It's rather funny timing that a couple of topics have come up about
optimization and exe size, as I've just spent the past couple of weeks
improving the generated i386 code (most of which would also apply to
x86-64, but I've not done that).  Not sure what the protocol regarding
patches is, so for now you'll find it on pastebin, based on the 0.9.26
release (as one big diff, I'm afraid).


BTW, it looks like the original source was tab-free, but some tabs have
snuck in, so you may want to (de)tabify the whole lot.  I've also made a
couple of spelling corrections.

First off, here's the results, building my tcc.exe (I'm on Windows, so
I'll also be using Intel syntax) with:

original tcc:                  225792 bytes
my tcc, without optimizations: 218624 bytes (3% reduction)
my tcc, with optimizations:    169472 bytes (25% reduction)

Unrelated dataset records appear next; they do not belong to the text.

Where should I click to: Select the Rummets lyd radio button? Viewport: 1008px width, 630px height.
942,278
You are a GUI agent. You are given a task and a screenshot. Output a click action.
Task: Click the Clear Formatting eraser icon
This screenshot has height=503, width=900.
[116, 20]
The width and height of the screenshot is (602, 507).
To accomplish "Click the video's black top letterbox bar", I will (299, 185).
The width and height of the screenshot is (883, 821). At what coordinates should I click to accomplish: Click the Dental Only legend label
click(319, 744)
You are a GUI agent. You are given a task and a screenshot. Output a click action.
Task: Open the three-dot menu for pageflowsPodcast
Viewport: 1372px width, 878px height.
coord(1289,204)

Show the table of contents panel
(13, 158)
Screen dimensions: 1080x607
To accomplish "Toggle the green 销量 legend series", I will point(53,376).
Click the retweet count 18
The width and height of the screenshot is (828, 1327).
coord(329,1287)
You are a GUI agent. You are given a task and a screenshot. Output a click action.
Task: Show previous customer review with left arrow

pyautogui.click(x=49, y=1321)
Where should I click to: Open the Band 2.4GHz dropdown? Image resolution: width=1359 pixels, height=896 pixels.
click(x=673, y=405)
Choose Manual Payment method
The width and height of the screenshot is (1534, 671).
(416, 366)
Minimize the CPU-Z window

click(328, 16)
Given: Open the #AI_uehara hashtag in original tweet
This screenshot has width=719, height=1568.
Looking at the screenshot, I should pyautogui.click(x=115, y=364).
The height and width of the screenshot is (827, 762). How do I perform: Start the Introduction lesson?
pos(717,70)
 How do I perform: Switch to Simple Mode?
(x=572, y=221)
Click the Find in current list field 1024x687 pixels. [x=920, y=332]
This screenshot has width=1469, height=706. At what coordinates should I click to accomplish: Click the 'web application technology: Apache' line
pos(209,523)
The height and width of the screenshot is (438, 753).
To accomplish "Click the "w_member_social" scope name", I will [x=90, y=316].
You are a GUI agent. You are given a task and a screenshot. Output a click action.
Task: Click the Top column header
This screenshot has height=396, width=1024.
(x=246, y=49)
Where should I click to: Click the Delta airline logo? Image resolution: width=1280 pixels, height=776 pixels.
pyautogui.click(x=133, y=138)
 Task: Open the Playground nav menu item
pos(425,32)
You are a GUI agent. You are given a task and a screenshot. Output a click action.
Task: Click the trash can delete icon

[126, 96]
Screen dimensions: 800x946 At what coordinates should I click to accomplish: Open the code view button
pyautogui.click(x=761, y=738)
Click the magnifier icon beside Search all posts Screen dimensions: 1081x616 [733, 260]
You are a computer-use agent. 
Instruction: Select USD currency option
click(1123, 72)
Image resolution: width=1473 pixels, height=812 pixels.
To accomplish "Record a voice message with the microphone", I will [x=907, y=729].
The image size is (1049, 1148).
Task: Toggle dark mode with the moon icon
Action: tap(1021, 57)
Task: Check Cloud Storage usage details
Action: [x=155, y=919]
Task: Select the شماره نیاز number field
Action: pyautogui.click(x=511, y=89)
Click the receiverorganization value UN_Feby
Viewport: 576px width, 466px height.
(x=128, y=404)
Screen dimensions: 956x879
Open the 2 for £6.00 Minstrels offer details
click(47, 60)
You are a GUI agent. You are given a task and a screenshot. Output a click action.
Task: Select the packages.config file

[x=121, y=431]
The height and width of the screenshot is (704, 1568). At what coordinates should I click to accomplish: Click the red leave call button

Build times are basically the same (using gcc, it was about 0.01s slower
to build with optimizations; using tcc, the optimized version actually
built the optimized version about 0.01s quicker than the original).

The non-optimized version is smaller, as I've made some changes
independent of the optimizations:

* 4- & 8-byte structs copy as int/long long (all targets);
* passing structs <= 8 bytes will be treated as int/long long;
* returning structs <= 8 bytes is done via (edx)eax (PE only);
* added ebx to the register list (increasing prolog by one, to save it);
* use xor r,r instead of mov r,0;
* use the eax-specific form of instructions;
* use movzx after setxx instead of mov r,0 before;
* use movsx for char & short casts, instead of shl+sar;
* use the byte form of sub esp (via enhanced gadd_sp() function);
* gcall_or_jmp() uses symbols and locals directly (like call [ebp-4]);
* use test r,r instead of cmp r,0;
* use inc/dec r instead of add/sub r,-1;
* use movzx r,br/bw instead of and r,0xff/0xffff;
* or r,-1 (should it occur) replaces its mov r,whatever;
* multiply by 0 (should it occur) becomes xor r,r (replacing its mov);
* multiply by -1 becomes neg r;
* make use of imul r,const;
* simplify the float (not) equal test (remove cmp/xor, use jpo/jpe);
* fix add in the assembler, to use the byte form when appropriate.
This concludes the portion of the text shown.